The key to society’s progression lies in education. Society thrives off individuals and their specialisations in DIFFERENT AREAS. People who tell the public of events through media and artistic outlets are on par with those collecting the information.

The Anti-Vietnam war movement went hand in hand with the Woodstock festival. A few years ago P!nk’s “Dear Mr President” caught the attention of demographics uninvolved with American politics. Where would we be without the news? Without the weather announcers who most likely are NOT the meteorologists who have collected the information.

HOW THIS CAN CHANGE

So, to finish on a positive note on how to secure our education and hence our future, we must:
1. Encourage curriculum that adapts to different learning styles, I suggest the research of Howard Gardner on learning categories and multiple intelligences for this, and Jung personality types.
2. Encourage contextualisation of information: If our students MUST be graded via the scientific method for clerical uses at this point in time, at least make sure that those assessments are grading ability, not information retention.
3. Seeing every mark gained as a step taken not every lost mark as a failure.
4. Abolishing standardization.

To put it simply, the current education system is much like a bad joke. Bad joke in the way a racist joke is a bad joke, not in the way that calling a juice bar “Bin Latte” is a bad joke. We cannot treat our students and their future as jokes. We need to secure our future by securing theirs.

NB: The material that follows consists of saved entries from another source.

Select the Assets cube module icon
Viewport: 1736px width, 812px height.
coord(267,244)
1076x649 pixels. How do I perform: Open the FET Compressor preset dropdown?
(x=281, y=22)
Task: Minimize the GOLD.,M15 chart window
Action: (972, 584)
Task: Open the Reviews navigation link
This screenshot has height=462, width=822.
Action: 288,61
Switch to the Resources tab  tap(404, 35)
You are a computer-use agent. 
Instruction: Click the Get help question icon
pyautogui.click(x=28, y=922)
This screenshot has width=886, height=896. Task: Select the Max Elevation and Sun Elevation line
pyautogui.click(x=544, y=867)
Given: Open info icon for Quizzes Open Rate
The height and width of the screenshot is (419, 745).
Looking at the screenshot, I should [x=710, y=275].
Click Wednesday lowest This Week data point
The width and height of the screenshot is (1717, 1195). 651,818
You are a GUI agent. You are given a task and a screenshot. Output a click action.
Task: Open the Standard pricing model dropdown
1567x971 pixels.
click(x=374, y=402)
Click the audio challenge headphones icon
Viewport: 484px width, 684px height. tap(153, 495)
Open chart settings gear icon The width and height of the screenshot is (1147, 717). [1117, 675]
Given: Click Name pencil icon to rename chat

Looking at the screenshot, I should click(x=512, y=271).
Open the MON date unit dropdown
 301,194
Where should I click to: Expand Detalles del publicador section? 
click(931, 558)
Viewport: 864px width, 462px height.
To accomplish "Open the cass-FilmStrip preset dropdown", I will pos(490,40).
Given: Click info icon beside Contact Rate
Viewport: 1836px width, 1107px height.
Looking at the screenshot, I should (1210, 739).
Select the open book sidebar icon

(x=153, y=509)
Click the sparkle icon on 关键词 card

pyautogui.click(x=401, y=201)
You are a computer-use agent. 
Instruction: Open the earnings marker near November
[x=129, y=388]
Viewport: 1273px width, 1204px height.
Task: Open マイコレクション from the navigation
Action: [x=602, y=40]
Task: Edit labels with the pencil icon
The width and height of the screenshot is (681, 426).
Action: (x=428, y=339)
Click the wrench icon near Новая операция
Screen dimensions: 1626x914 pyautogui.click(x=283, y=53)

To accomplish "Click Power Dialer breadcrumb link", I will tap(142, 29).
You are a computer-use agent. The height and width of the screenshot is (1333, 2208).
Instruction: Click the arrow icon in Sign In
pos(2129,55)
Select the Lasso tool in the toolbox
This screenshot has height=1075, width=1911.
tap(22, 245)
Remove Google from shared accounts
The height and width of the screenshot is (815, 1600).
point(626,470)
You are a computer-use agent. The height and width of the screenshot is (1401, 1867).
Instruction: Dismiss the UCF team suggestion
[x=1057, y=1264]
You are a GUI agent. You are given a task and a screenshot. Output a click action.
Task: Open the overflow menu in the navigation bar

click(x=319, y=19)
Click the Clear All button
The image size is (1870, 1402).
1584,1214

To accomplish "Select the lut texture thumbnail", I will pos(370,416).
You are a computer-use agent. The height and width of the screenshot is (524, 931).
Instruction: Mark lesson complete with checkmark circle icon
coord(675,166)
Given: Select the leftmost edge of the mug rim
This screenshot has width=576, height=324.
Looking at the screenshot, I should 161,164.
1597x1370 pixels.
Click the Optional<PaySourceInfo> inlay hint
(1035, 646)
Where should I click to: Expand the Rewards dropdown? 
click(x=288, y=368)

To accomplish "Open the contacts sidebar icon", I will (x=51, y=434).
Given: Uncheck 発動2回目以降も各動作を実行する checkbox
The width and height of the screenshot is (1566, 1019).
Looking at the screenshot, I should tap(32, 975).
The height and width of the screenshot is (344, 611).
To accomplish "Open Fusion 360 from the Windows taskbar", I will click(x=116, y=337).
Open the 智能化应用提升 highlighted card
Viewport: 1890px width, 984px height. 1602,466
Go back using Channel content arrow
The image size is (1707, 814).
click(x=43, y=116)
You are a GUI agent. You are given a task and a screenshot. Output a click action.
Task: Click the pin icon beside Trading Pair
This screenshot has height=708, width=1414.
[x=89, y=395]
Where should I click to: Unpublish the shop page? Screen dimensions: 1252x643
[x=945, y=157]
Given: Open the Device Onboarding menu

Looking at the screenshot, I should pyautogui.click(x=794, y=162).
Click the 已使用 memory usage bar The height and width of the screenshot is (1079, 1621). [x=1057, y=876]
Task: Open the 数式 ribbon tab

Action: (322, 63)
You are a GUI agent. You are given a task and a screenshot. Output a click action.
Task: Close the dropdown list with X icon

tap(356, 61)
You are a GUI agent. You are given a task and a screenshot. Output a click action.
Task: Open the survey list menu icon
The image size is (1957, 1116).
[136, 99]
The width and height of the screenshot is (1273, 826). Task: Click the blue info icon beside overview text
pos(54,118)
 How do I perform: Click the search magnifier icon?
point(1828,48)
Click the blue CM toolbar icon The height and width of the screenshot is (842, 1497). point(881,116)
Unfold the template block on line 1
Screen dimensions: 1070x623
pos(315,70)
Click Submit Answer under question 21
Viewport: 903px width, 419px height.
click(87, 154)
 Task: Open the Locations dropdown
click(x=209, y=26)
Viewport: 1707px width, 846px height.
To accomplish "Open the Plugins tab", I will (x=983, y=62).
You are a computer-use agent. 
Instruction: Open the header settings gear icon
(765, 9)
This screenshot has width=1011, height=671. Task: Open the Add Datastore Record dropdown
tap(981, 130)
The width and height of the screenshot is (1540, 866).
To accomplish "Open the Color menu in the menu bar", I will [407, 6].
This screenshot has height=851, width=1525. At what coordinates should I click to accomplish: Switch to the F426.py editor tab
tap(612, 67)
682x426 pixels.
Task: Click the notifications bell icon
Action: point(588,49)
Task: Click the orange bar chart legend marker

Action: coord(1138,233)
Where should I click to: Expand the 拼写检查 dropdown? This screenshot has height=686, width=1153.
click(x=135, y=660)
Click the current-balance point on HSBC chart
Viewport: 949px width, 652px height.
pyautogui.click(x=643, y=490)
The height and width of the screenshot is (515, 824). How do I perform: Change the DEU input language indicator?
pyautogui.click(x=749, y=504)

The thing is, ladies and gentlemen, nothing is static. Everything can and does change. The shifting of education paradigms mirrors the turning world… the ticking clock. We cannot leave the future of this nation deprived of a backbone. We must secure and strengthen with education.

Tell me, and I will forget.
Show me, and I may remember.
Involve me, and I will understand.

Thankyou.

4 Responses to “Rostrum Voice Of Youth Competiton – “Secure the Future””

  1. I, too, participated in the Rostrum Voice of Youth competition at Mount Scopus (Topic choice: The Finishing Touches) and am in Year 12 this year – so, unfortunately, it is the end of my public speaking journey. Your speech was very well written and touches on topics that is largely overlooked within our society and the education system that we have in place. Perhaps this is a tad stalkerish, or maybe I’m just procrastinating even further from the Context SAC that I have tomorrow. Just thought I would let you know. Did you go through to the semi?

  2. Cinnah says:

    Hey there.

    I actually did not go through to the semi.
    A more conservative, Gen girl got through.

    I’m in year 12 too. It was my first and last rostrum D:

  3. Clinton says:

    I feel that the gonrenmevt should also raise grants as well, and should provide MORE grants.

  4. Ducky Fuzz says:

    I do agree that the educational system needs reform, but I think that some degree of standardisation is a good thing, from an economic perspective. There are some basic skills such as spelling, basic arithmetic and the ability to read that are necessary to make the most of this age of information. And, it is essential that people are gaining the skills that will result in increased productivity for the Australian economy, which requires a number of engineers and teachers of science and maths that the current system does not provide.We do live in an industrialised society, but also a society where innovation and creativity are becoming more important than ever, but a creative approach to education may not be inefficient and untenable with current resources. Perhaps the government should aim for equality in education first before starting an education revolution? Also, personally I feel that you can’t have ability without some information retention, since people with natural ability wouldn’t need to study as hard and those without it would be left at an even bigger disadvantage.
    I came across your speech whilst searching for speech inspiration – your piece was very witty, coherent and puts an interesting spin on a very topical issue. Have you views on education changed much since last year?